- _Task description_:
Can you express the entries as a JSON list of strings, one string per line? Begin at the line that has "You are a GUI" and stop after the line that has "point(662,245)", leaving out blank lines and the pictures.

- _Data for this task_:
— START —

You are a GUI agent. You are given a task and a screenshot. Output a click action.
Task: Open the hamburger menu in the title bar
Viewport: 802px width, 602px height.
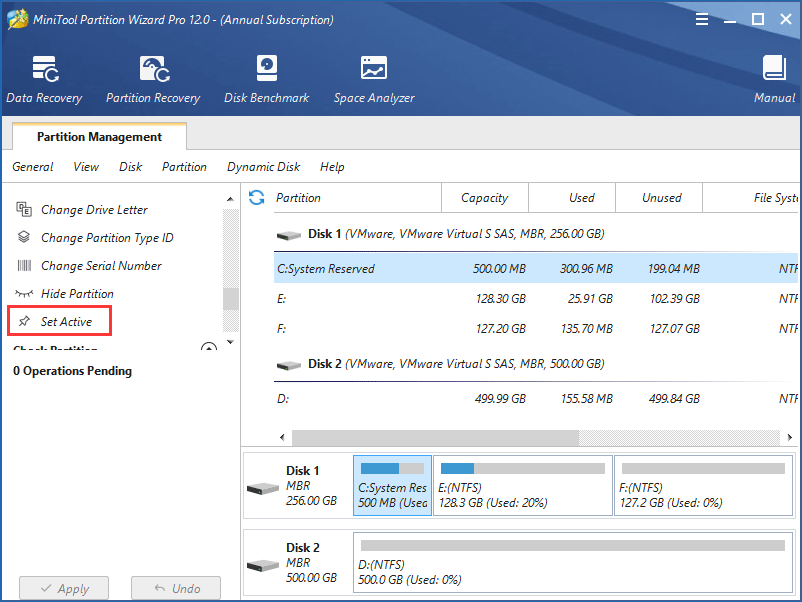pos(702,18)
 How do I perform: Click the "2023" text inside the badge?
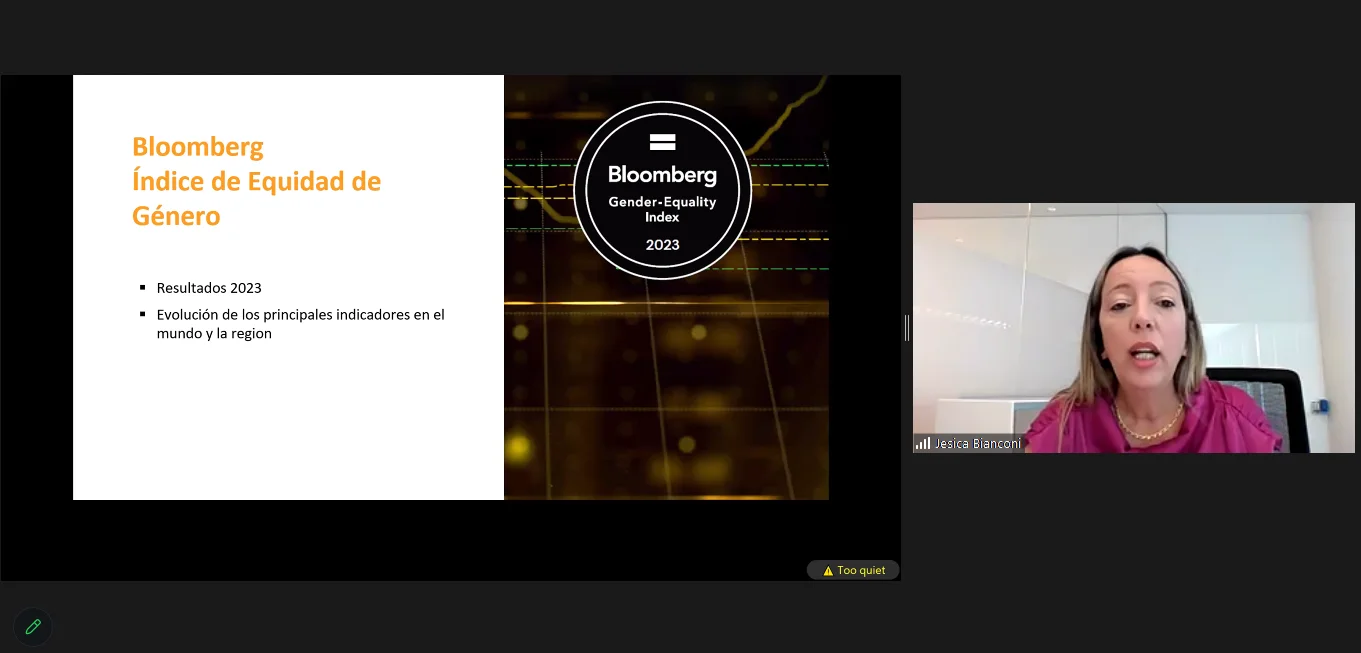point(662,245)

— END —
— START —

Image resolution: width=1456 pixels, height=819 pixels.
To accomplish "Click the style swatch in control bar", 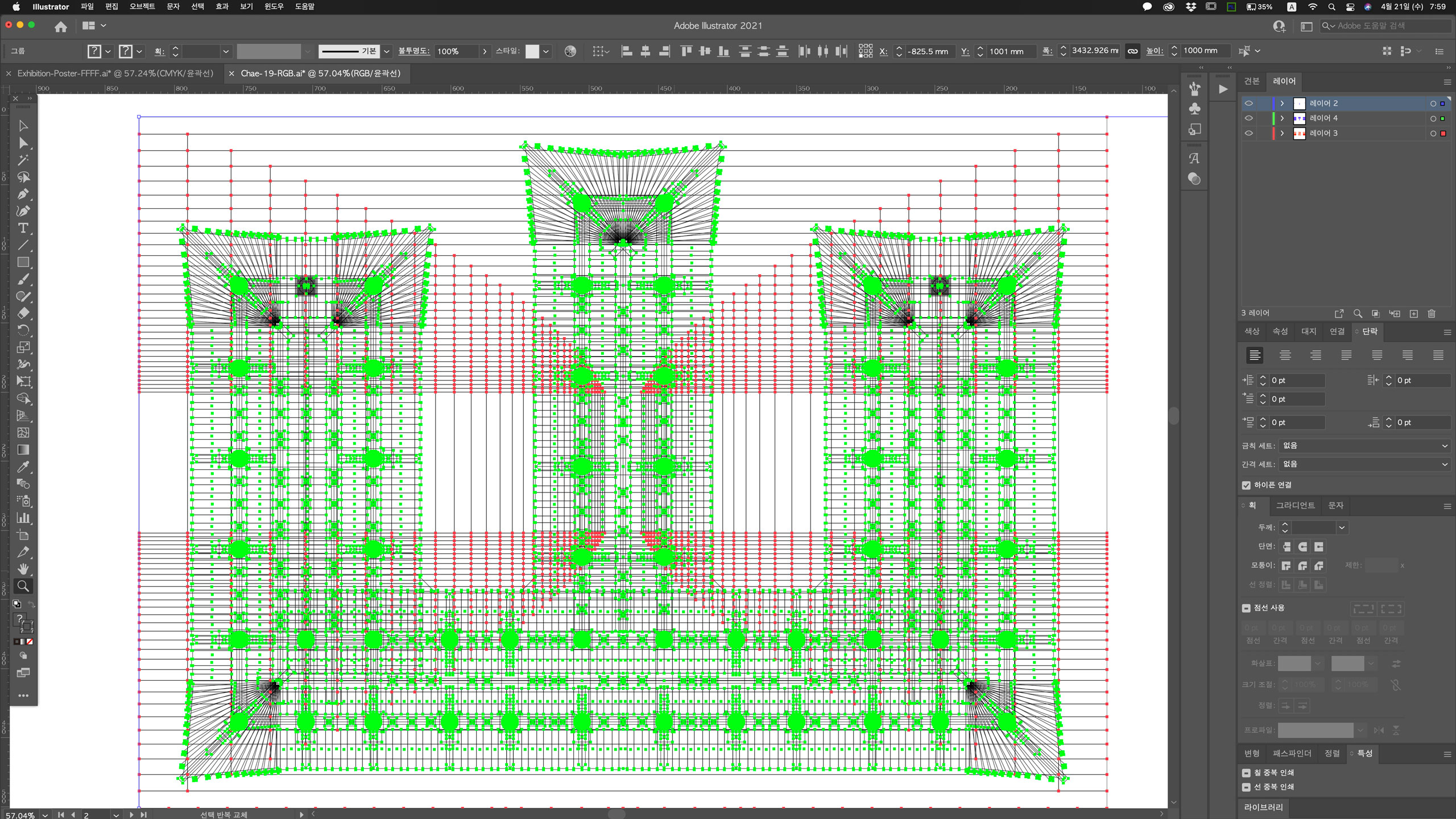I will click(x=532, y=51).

— END —
— START —

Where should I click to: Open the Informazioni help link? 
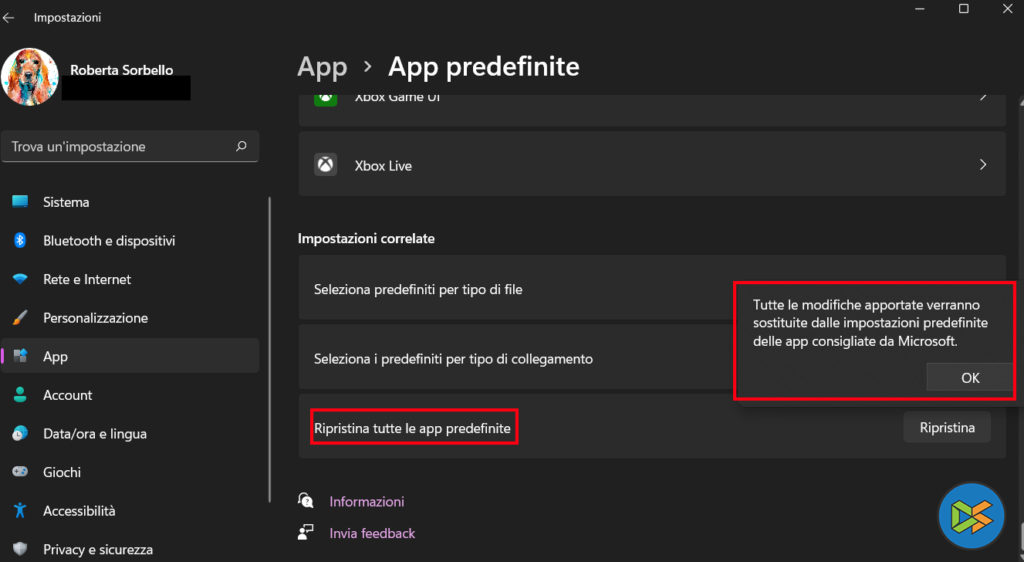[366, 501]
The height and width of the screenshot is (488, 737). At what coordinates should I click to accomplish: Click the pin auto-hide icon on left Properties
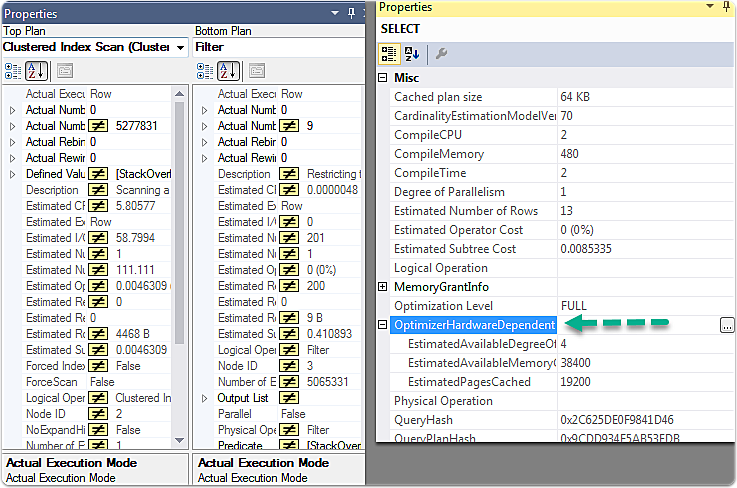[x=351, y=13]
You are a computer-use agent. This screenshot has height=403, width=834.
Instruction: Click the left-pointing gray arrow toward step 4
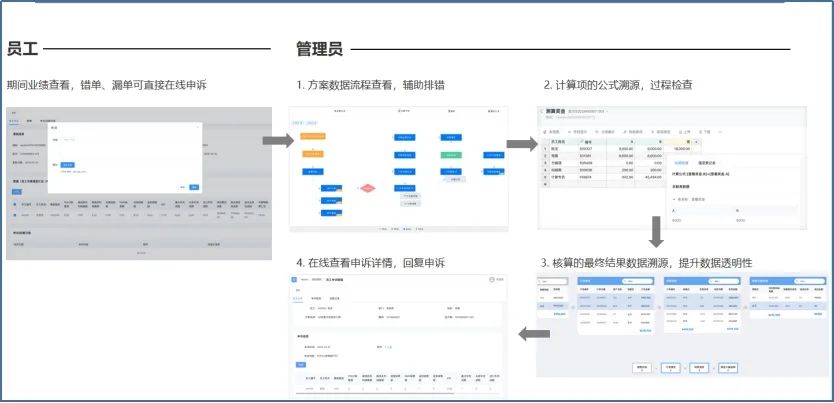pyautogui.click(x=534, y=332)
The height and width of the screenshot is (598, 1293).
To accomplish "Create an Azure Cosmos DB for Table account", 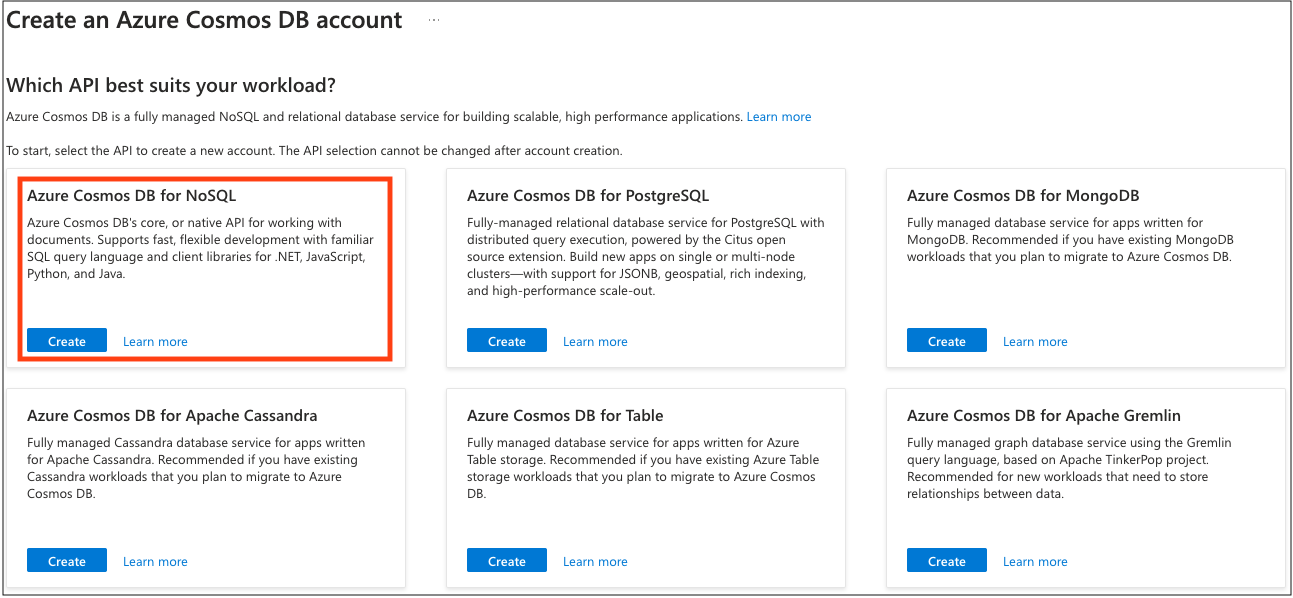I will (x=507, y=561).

— END —

- _Task answer_:
[
  "You are a GUI agent. You are given a task and a screenshot. Output a click action.",
  "Task: Open the hamburger menu in the title bar",
  "Viewport: 802px width, 602px height.",
  "pos(702,18)",
  " How do I perform: Click the \"2023\" text inside the badge?",
  "point(662,245)"
]